A natural retreat
“If I close my eyes, I don’t know if I’m walking inside or outside,” Shulamit Nazarian says of her 1973 Holmby Hills home, designed by midcentury architect and former USC architecture school dean A. Quincy Jones.
The split-level residence has three interior gardens, open-air spaces that offer a chance to walk outside without really leaving the home. In summer, Nazarian keeps open the door of an atrium between the dining and family rooms so that she can leisurely pass from one side of the house to the other.

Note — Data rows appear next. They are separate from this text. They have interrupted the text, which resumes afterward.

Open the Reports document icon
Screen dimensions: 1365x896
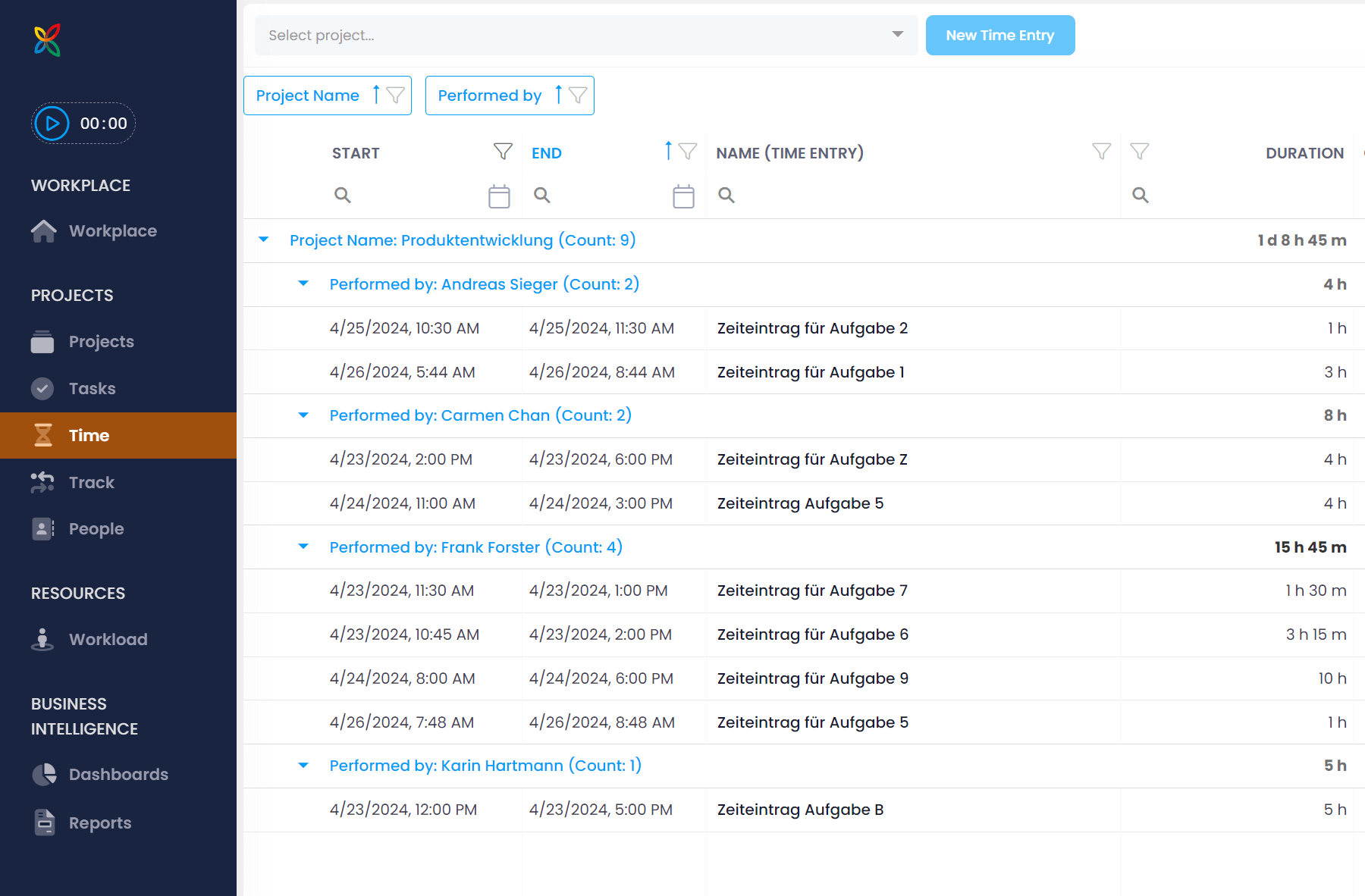point(43,822)
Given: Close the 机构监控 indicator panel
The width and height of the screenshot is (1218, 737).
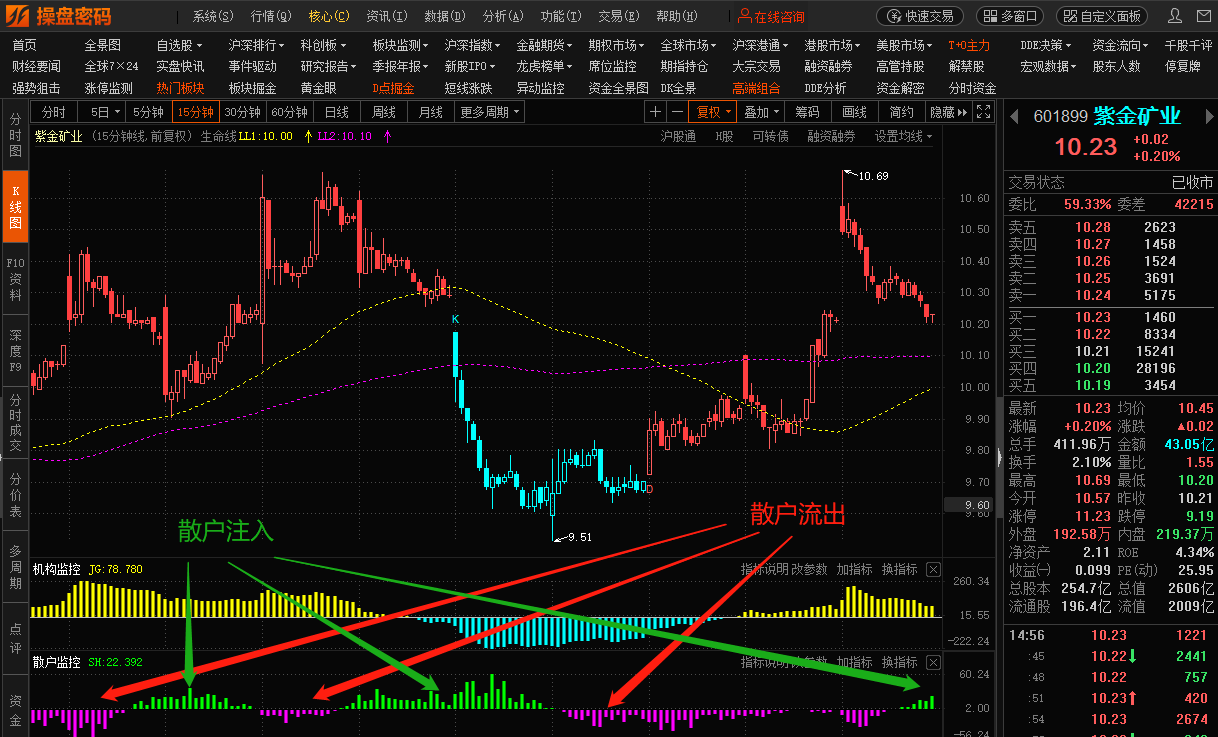Looking at the screenshot, I should 933,569.
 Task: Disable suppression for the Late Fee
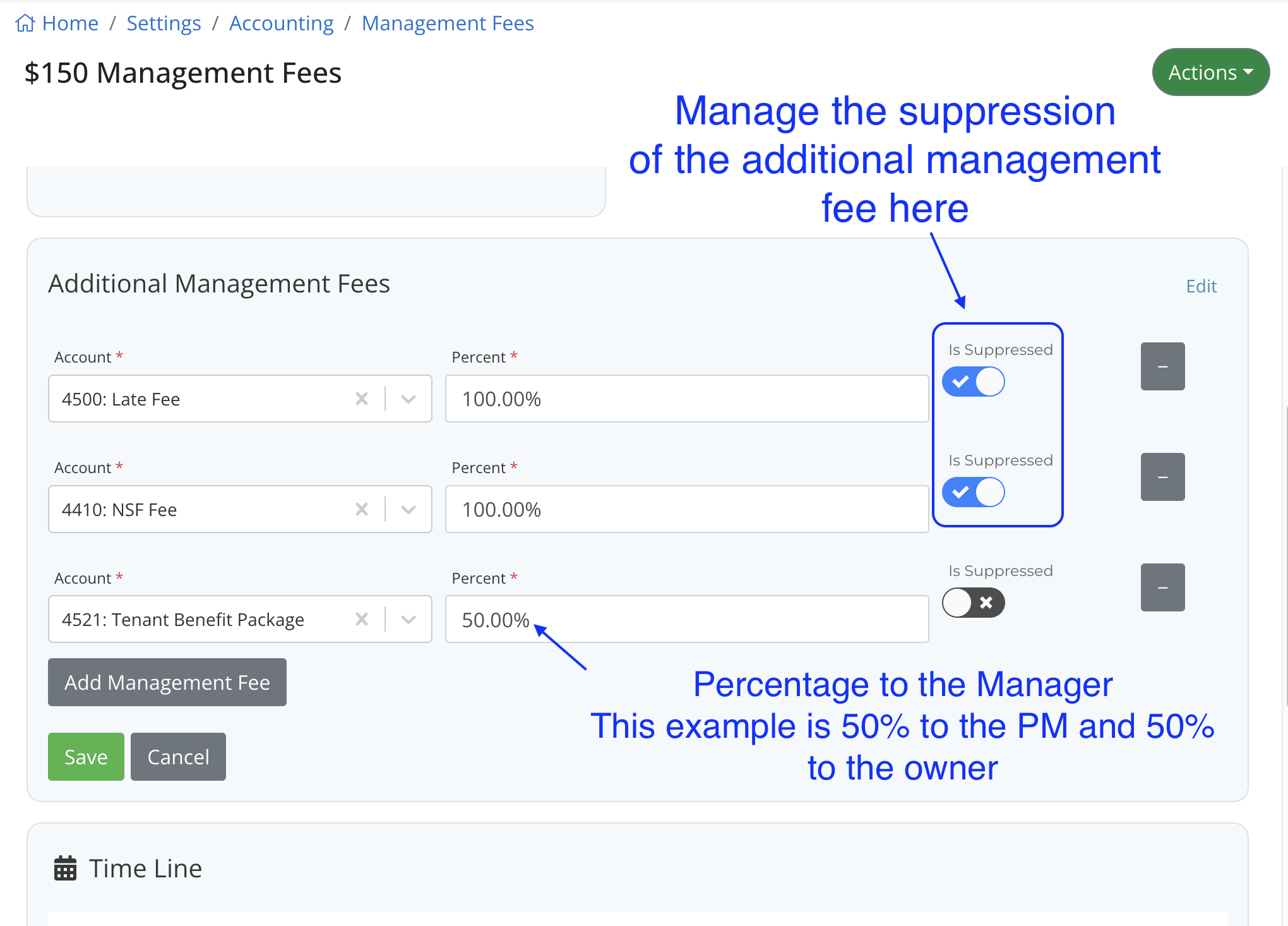pos(973,382)
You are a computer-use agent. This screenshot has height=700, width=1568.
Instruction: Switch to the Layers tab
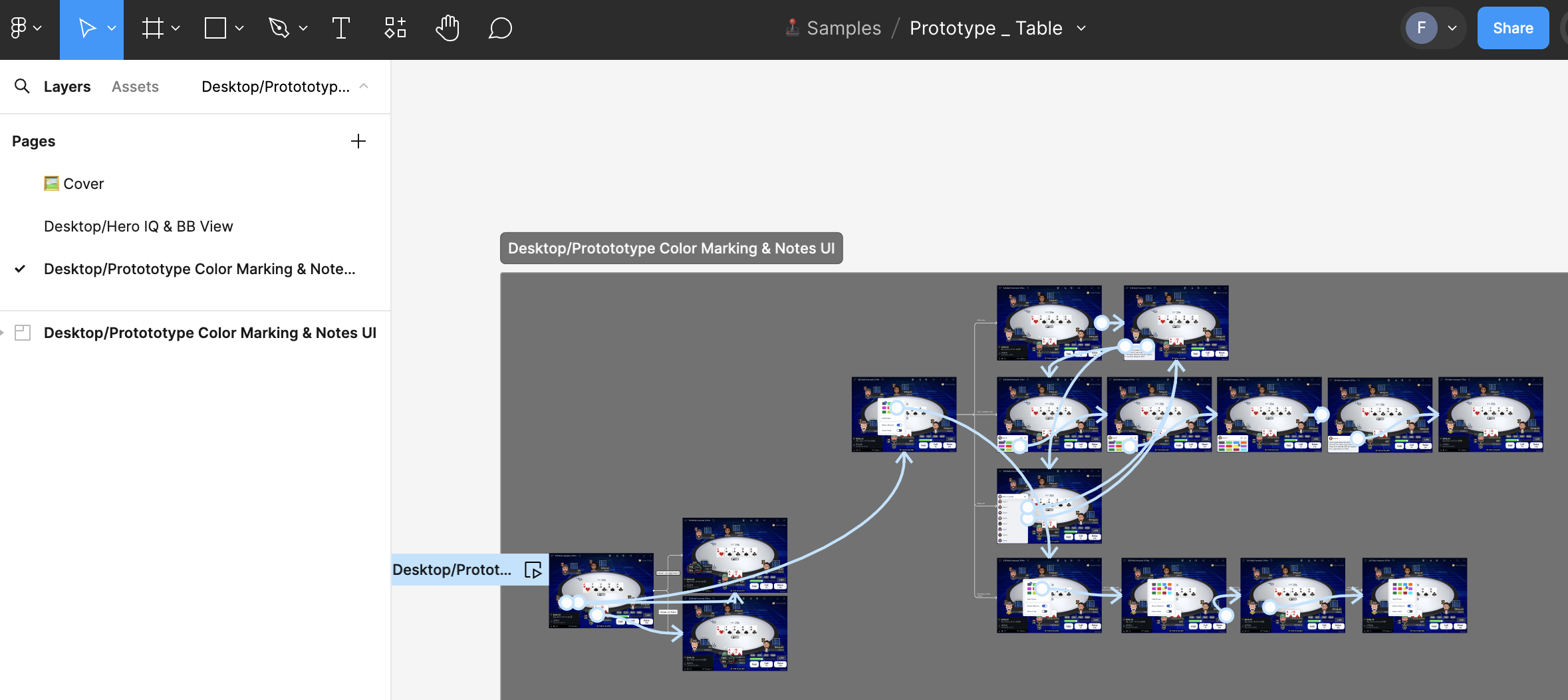click(x=66, y=87)
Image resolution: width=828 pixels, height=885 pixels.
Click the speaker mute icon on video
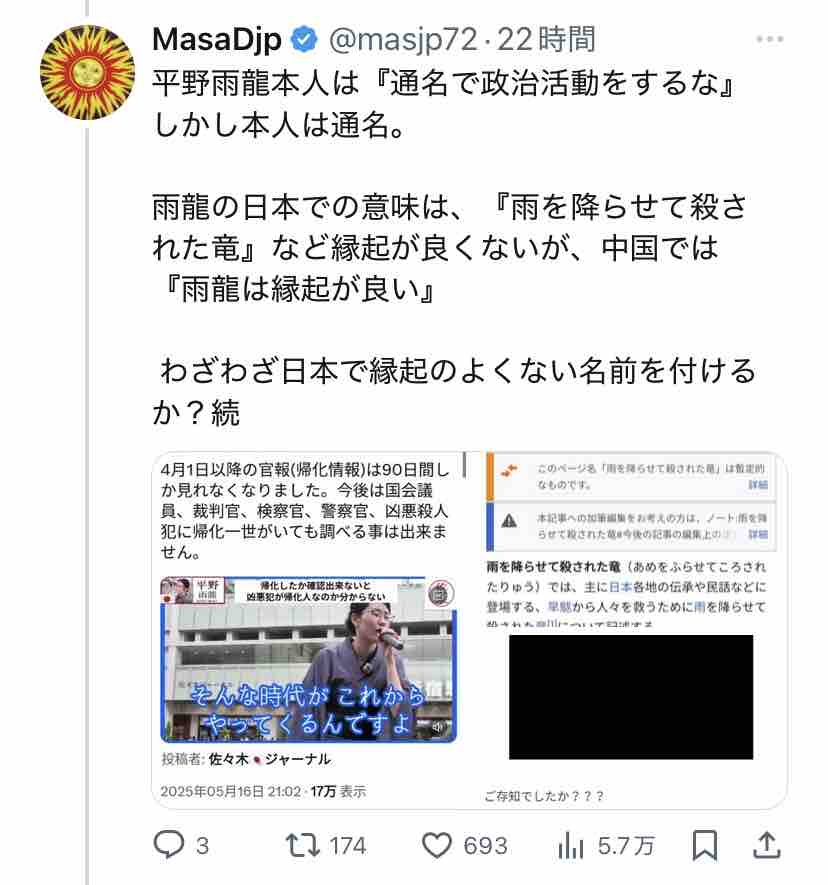437,727
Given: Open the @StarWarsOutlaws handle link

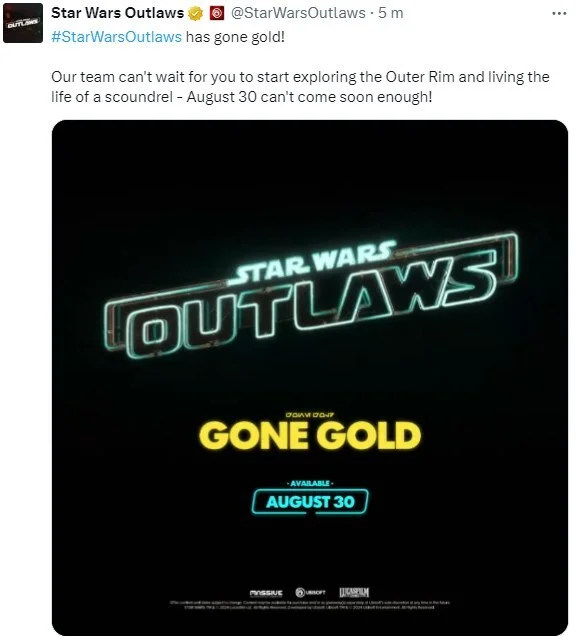Looking at the screenshot, I should 298,13.
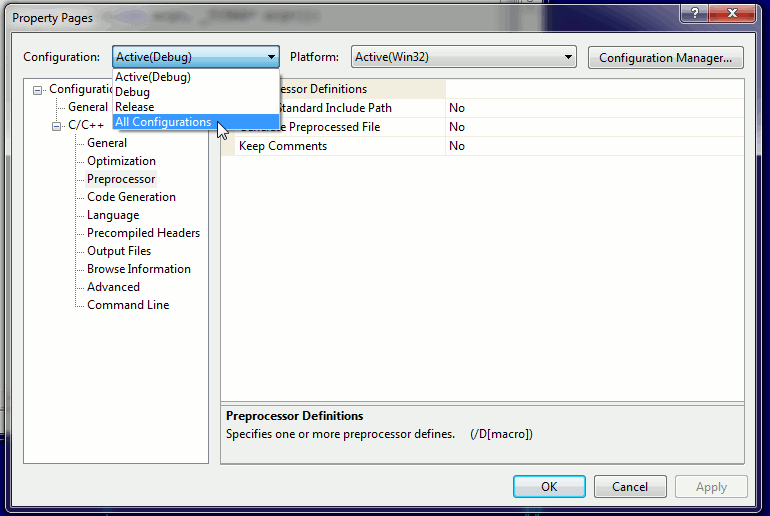Select All Configurations from dropdown list
The height and width of the screenshot is (516, 770).
tap(163, 122)
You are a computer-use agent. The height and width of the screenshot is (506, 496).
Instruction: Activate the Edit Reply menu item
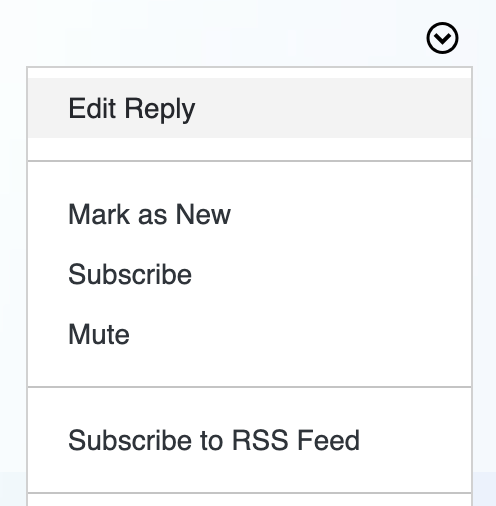(x=249, y=108)
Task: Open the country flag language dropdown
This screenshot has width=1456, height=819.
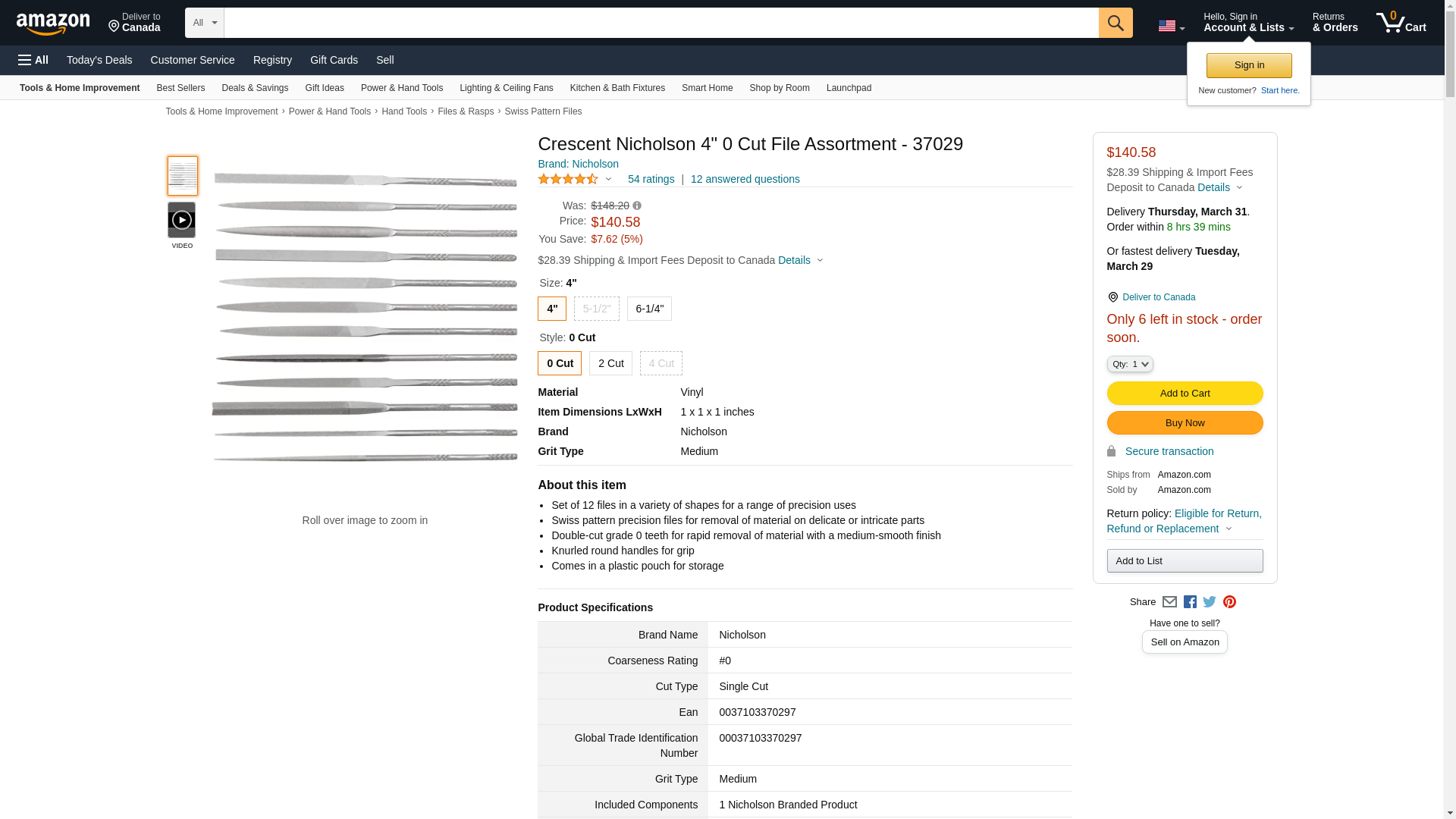Action: tap(1171, 27)

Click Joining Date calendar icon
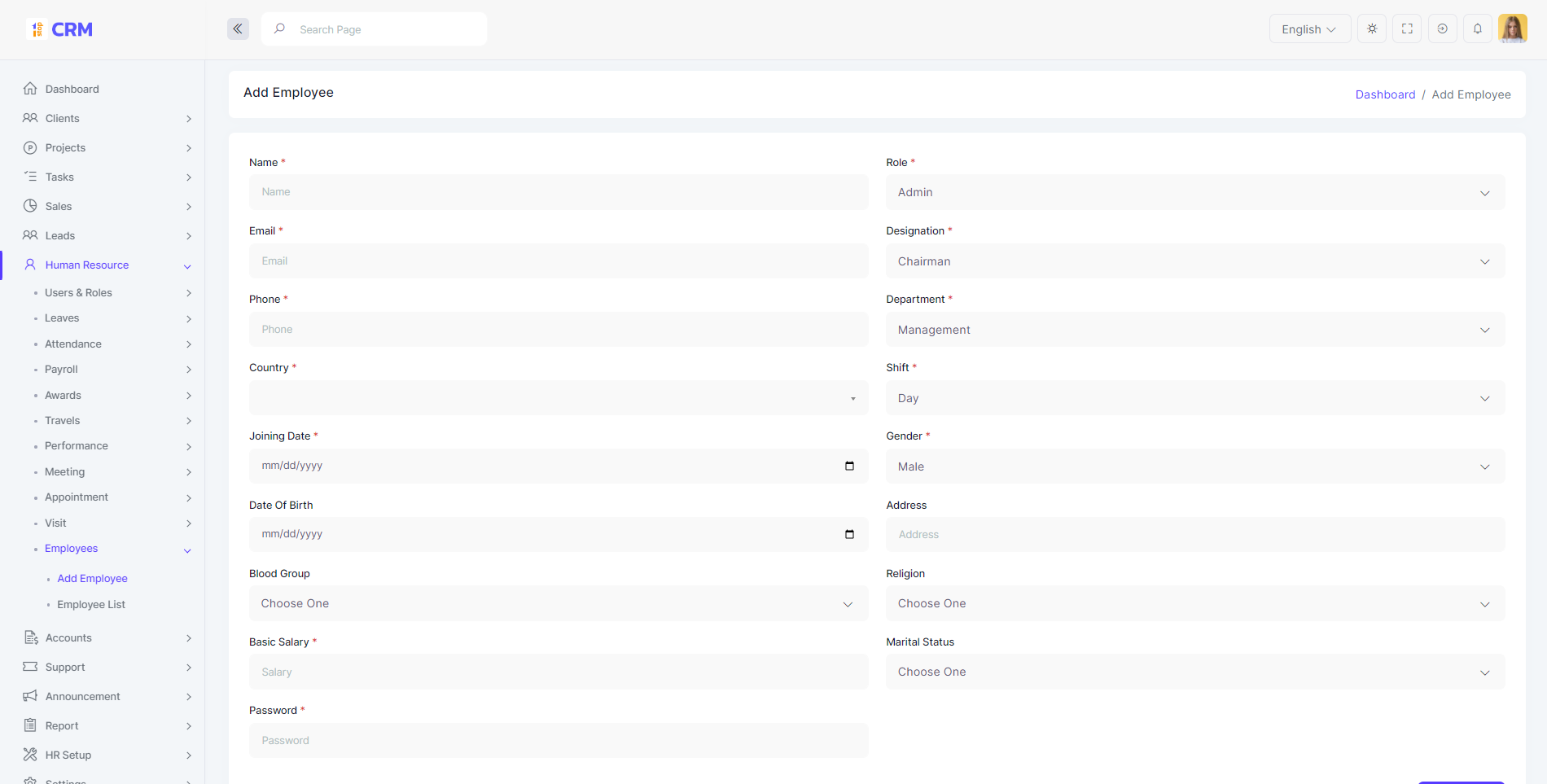click(x=849, y=466)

“It’s a very Zen experience: I can see the sky and the clouds coming in,” she says of the intimate space, lush with bamboo, ferns and burgundy azaleas.
Cory Buckner, author of the 2002 monograph “A. Quincy Jones,” says the architect was interested in the interaction between indoor and outdoor space. “Planted atriums and homes integrated in the landscape were hallmarks,” says Buckner, also an architect.
Nazarian’s spectacular two-story living room soars with a 25-foot ceiling and large panes of glass that dissolve the boundaries between house and garden. It also serves as Nazarian’s office, and the clubby alcove bar nearby offers a place to relax later in the day. A jacaranda just outside the living room window seems close enough, come spring, to drop a carpet of lilac blooms.
Originally designed for the Smalley family, the home was one of Jones’ largest single-family residences, with five bedrooms and more than 7,500 square feet. A textured cedar wall that begins near the front door serves as the spine of the house and continues to the sunken living room, reached by a dramatic staircase off the foyer. The master bedroom suite, on the opposite side of the cedar wall, appears to cantilever over the yard when viewed from the outside. A corridor off the foyer and dining room leads to a wing with the kitchen, family and children’s rooms.
The house, which had only two previous owners, was in top condition when Nazarian purchased it three years ago. She made small changes, such as refinishing and staining the living room’s light wood floor a dramatic black -- “to set off the beauty of the cedar wall,” she says. She painted walls throughout the house a matte pearl white to create a neutral backdrop on which to showcase art, then traded Jones’ fluorescent lamps for incandescent lighting, “to better illuminate the architecture and art.”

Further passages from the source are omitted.